Stored items from a collection
------------

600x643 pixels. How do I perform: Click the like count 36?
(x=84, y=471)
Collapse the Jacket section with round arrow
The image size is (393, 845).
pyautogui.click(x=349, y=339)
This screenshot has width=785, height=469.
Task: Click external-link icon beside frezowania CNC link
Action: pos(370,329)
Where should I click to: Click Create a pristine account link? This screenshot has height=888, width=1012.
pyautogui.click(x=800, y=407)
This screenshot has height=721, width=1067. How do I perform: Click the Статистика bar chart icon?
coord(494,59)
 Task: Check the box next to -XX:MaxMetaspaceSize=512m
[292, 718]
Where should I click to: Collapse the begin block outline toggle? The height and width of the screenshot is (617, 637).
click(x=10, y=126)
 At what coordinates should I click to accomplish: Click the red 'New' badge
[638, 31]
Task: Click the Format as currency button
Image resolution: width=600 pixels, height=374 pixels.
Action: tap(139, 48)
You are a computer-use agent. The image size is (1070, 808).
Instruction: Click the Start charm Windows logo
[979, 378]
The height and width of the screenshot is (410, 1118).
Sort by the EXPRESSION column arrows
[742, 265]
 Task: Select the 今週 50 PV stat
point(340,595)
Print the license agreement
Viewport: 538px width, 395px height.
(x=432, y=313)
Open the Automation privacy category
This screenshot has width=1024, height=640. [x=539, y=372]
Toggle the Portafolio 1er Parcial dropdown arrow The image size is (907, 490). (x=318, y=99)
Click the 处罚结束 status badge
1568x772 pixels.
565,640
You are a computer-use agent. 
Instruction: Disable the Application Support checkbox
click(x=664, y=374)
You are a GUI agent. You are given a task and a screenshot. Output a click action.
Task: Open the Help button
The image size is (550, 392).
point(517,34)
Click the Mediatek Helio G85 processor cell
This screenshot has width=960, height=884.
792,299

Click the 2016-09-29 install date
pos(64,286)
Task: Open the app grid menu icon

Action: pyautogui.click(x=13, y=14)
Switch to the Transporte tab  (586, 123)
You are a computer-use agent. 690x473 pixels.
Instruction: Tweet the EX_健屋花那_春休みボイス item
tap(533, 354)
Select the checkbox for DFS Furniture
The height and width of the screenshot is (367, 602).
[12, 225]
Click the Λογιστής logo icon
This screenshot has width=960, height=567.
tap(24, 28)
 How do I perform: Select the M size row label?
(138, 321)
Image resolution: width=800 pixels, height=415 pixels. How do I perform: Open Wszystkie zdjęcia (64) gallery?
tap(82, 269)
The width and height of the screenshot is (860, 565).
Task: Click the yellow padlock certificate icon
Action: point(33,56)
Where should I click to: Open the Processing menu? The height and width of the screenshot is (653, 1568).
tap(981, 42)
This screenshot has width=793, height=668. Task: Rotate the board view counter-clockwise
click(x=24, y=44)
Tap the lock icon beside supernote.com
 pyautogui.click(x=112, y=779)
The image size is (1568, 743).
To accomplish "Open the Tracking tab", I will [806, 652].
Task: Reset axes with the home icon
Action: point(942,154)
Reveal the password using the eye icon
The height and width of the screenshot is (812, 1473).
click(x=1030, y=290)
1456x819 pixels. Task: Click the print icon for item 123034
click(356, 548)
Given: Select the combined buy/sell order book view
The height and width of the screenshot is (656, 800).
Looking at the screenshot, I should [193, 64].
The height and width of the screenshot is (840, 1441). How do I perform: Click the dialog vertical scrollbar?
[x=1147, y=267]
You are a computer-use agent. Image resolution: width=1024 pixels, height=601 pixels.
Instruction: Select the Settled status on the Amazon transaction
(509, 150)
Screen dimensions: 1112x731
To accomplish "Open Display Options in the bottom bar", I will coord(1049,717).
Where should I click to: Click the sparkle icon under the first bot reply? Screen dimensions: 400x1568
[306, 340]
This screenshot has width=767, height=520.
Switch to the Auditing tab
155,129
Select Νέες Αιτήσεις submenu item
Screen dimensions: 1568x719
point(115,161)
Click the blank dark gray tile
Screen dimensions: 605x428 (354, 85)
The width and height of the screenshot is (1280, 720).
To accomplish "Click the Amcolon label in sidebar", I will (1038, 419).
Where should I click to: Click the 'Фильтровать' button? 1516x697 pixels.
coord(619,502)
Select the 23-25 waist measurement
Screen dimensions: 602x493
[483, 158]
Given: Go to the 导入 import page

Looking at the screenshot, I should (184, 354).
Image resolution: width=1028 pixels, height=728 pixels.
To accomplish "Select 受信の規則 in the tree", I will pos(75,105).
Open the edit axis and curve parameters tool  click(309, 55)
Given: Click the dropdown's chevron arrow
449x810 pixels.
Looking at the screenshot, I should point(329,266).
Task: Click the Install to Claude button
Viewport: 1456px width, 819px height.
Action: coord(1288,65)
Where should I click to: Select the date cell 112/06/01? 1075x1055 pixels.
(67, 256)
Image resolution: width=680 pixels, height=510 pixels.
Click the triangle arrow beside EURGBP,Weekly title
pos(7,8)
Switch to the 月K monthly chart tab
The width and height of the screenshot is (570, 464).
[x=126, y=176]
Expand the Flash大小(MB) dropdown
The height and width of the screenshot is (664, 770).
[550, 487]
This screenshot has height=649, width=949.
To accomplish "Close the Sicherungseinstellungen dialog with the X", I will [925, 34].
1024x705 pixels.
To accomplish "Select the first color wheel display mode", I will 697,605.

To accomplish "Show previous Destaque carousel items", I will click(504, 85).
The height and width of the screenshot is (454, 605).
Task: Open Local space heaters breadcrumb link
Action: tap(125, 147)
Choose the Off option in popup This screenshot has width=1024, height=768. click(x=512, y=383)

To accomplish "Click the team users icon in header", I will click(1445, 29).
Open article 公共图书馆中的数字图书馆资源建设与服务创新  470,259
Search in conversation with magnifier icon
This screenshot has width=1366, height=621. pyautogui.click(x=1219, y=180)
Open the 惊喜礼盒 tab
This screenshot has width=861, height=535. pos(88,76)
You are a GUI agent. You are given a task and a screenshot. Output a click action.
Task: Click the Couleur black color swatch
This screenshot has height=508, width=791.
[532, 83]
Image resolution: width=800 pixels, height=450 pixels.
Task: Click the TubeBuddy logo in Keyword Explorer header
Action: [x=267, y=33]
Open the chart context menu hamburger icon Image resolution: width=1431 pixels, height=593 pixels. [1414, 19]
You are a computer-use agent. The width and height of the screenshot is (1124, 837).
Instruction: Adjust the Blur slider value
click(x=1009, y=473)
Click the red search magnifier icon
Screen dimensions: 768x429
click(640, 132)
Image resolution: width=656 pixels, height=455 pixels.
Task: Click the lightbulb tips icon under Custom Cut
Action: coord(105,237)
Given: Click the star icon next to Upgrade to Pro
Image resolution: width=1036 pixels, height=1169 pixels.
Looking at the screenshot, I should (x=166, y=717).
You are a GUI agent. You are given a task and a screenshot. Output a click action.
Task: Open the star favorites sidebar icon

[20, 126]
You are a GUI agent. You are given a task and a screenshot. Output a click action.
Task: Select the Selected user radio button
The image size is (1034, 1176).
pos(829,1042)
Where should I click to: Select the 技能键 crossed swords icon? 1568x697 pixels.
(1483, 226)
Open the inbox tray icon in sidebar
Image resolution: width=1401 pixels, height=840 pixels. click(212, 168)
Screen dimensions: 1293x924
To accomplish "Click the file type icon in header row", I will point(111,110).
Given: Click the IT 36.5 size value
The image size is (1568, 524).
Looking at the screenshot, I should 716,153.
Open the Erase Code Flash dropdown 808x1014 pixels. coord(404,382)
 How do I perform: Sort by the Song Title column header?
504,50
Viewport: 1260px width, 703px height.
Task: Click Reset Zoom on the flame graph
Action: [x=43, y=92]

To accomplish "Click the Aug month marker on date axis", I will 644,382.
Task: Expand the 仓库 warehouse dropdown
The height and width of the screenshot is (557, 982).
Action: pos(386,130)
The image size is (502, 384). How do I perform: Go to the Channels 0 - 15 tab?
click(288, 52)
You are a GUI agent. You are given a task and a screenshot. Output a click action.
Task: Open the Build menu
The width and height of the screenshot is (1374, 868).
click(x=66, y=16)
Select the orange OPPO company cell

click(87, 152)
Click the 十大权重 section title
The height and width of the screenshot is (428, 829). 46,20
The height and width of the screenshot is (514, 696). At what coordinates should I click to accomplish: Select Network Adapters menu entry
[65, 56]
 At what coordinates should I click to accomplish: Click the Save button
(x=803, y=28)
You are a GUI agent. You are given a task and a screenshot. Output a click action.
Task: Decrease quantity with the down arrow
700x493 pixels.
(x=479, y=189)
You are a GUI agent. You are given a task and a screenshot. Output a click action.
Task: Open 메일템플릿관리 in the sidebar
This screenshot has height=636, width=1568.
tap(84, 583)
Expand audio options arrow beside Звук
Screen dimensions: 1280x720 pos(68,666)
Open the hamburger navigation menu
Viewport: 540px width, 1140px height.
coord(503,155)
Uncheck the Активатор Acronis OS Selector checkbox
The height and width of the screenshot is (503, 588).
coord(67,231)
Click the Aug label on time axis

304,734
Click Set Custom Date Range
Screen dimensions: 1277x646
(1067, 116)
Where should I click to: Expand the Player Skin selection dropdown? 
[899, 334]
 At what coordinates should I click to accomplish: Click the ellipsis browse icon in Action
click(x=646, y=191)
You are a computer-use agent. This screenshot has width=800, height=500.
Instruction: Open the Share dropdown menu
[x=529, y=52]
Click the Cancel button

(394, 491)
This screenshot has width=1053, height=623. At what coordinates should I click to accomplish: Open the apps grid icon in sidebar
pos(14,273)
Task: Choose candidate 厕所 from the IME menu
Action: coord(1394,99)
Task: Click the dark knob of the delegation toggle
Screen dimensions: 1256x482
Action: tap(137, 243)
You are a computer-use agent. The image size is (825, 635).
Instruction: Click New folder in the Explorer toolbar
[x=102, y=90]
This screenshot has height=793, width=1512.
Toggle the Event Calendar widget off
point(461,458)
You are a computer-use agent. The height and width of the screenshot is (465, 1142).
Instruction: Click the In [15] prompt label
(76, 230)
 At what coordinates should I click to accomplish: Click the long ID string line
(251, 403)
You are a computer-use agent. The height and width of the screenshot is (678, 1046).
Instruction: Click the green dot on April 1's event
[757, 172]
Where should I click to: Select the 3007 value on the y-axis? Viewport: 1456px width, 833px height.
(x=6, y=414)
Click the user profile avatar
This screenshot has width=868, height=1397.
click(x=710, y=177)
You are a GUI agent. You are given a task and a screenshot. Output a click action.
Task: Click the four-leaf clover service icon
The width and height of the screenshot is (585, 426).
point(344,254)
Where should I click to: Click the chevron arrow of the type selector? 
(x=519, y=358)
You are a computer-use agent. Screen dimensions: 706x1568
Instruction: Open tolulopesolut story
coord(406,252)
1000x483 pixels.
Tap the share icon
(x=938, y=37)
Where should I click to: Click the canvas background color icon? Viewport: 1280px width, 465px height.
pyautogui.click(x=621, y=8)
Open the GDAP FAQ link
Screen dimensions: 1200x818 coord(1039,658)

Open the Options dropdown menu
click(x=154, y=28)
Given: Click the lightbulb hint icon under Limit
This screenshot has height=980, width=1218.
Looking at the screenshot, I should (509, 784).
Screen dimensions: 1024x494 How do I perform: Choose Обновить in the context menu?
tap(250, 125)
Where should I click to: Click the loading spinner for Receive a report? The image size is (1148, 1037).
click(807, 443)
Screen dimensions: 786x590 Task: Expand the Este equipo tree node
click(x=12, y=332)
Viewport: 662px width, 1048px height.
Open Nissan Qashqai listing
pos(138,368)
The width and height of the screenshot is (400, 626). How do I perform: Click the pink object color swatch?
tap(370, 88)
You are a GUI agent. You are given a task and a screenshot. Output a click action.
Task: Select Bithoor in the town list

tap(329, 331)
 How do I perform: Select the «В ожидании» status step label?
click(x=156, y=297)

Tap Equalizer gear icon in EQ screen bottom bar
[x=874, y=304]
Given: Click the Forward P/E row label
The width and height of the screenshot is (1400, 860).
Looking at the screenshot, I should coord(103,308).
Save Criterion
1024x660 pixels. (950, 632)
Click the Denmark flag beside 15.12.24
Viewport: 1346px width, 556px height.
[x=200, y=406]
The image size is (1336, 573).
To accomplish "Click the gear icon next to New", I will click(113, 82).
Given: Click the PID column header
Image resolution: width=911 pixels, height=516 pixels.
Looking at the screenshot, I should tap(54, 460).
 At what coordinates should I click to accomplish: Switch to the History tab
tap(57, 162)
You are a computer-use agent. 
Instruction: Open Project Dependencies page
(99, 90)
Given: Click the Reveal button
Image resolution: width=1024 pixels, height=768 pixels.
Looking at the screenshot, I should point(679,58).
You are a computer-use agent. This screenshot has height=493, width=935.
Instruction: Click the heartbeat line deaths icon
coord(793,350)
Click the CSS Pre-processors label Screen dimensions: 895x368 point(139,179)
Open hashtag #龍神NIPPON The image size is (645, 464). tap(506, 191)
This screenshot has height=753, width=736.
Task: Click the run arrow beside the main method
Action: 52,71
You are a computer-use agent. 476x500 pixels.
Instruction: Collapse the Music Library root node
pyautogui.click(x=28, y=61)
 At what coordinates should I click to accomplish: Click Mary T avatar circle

------------

_Problem description_
From the records above, quote only the lines running from the line with "The height and width of the screenshot is (840, 1441)." to the line with "Select the 23-25 waist measurement", both lines included.

_Solution to this problem_
The height and width of the screenshot is (840, 1441). How do I perform: Click the dialog vertical scrollbar?
[x=1147, y=267]
You are a computer-use agent. Image resolution: width=1024 pixels, height=601 pixels.
Instruction: Select the Settled status on the Amazon transaction
(509, 150)
Screen dimensions: 1112x731
To accomplish "Open Display Options in the bottom bar", I will coord(1049,717).
Where should I click to: Click the sparkle icon under the first bot reply? Screen dimensions: 400x1568
[306, 340]
This screenshot has width=767, height=520.
Switch to the Auditing tab
155,129
Select Νέες Αιτήσεις submenu item
Screen dimensions: 1568x719
point(115,161)
Click the blank dark gray tile
Screen dimensions: 605x428 (354, 85)
The width and height of the screenshot is (1280, 720).
To accomplish "Click the Amcolon label in sidebar", I will (1038, 419).
Where should I click to: Click the 'Фильтровать' button? 1516x697 pixels.
coord(619,502)
Select the 23-25 waist measurement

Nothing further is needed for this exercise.